Abstract

e20574 Background: EGFR-mutant lung cancer is a key molecular subtype of lung cancer. In recent years there is clear recognition in the value of using methylation signature of cancer for improving diagnosis and predicting outcome as well as understanding the biology of cancer progression. Methods: In this study we chose to characterize the methylome signature of early stage surgically resected EGFR-mutant lung adenocarcinomas in the primary lung tumor. 90 NSCLC cases and 7 matched metastatic brain samples were profiled using Illumina Infinium MethylationEPIC Beadchip. We compared methylation profiles of 1) smokers versus lifetime non-smokers and 2) matched primary lung versus brain metastasis to identify methylation biomarkers. We performed supervised analysis and unsupervised clustering of the methylation data. Results: Unsupervised clustering of all lung and brain samples based on 10K most variable probes showed a similar methylation signature between metastatic brain samples and lung samples.
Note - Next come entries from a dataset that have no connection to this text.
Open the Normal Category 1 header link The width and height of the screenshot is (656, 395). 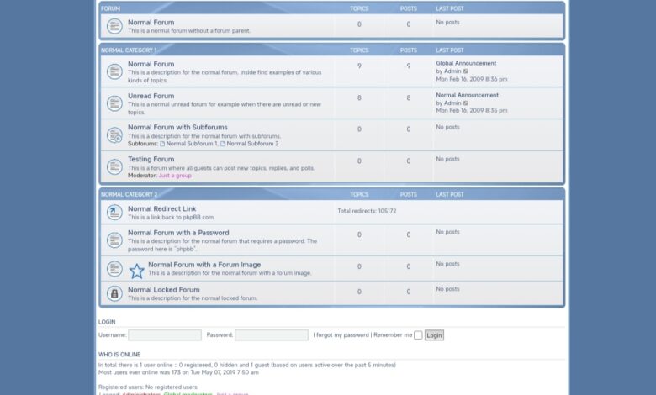click(129, 50)
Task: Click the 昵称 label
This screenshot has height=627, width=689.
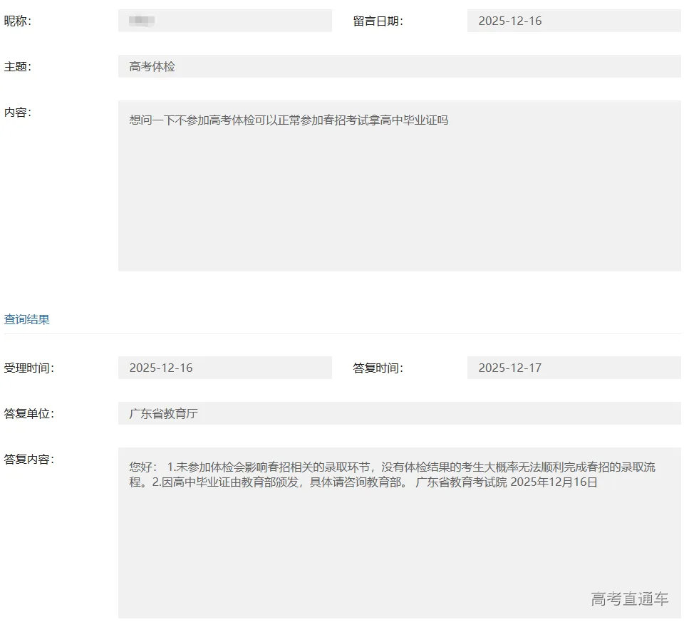Action: tap(18, 21)
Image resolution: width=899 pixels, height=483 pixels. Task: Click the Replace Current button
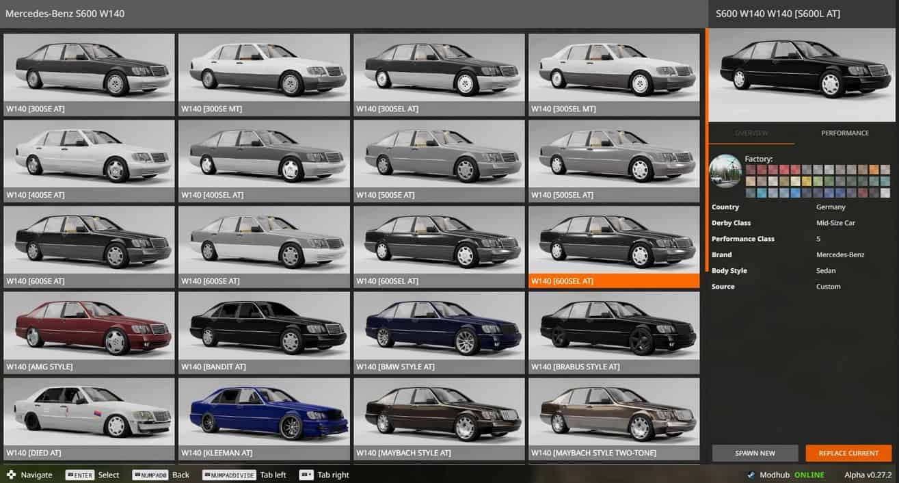pyautogui.click(x=848, y=453)
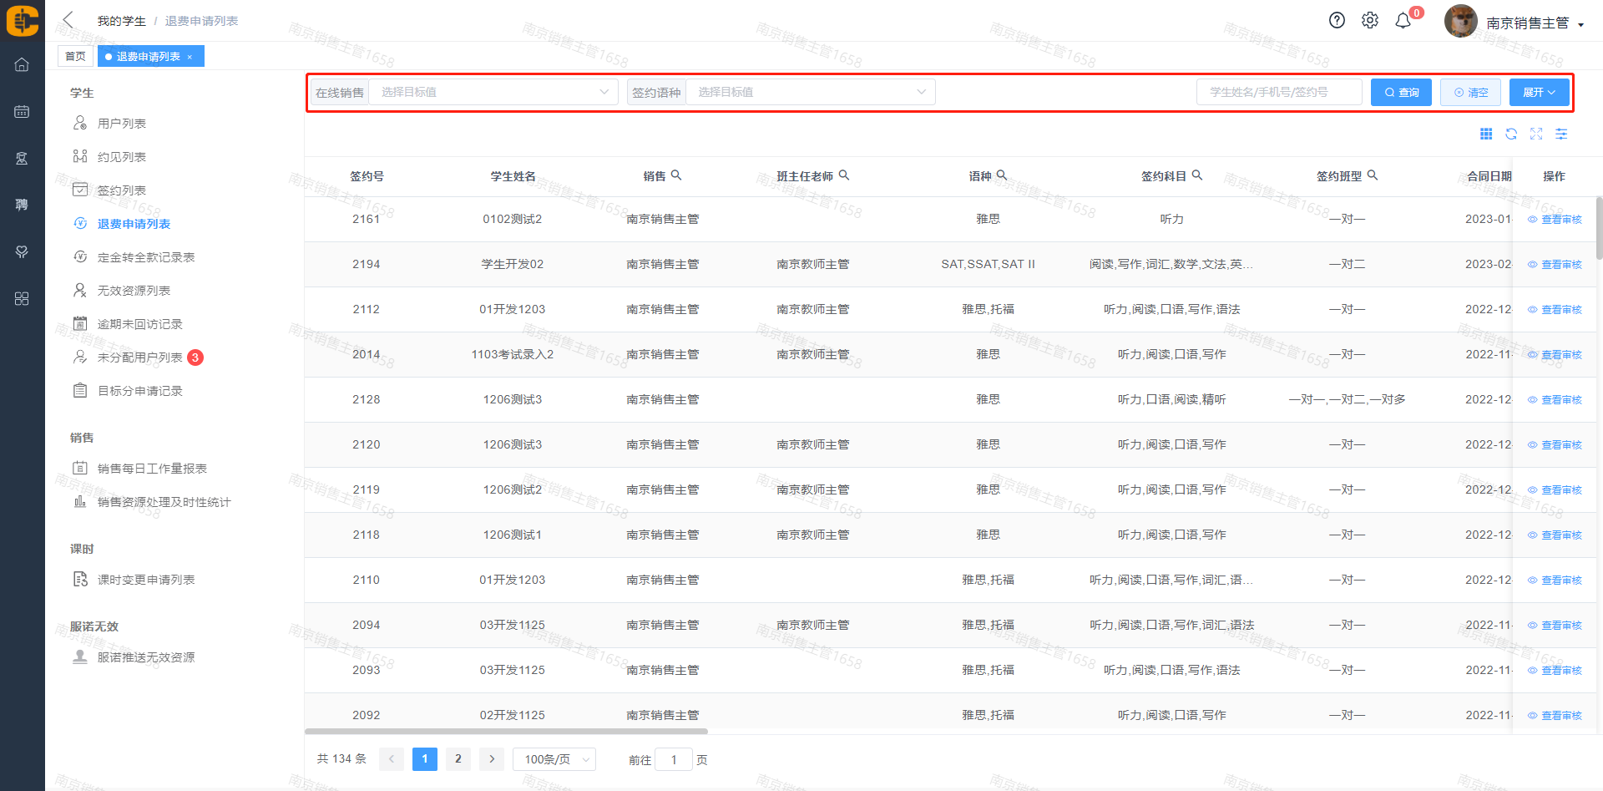Go to page 2 in pagination
Viewport: 1603px width, 791px height.
pyautogui.click(x=458, y=759)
The 7-matched brain and lung samples formed close cluster groups based on matching pairs for the most variable probes from 2.5K to 10K, reflecting the same cell of origin. Supervised analysis of smokers versus lifetime non-smokers did not show any significant methylation differences between the two groups, while unsupervised analysis did not create clusters of smokers and non-smokers based on various number of probe sets we analyzed. Conclusions: Lung tumors that metastasized to the brain share similar methylation features with primary lung tumors. Comprehensive methylation profiling demonstrated no difference between EGFR mutant tumors in smokers versus non-smokers, suggesting that the EGFR mutation is a stronger determinant of outcome independent of smoking.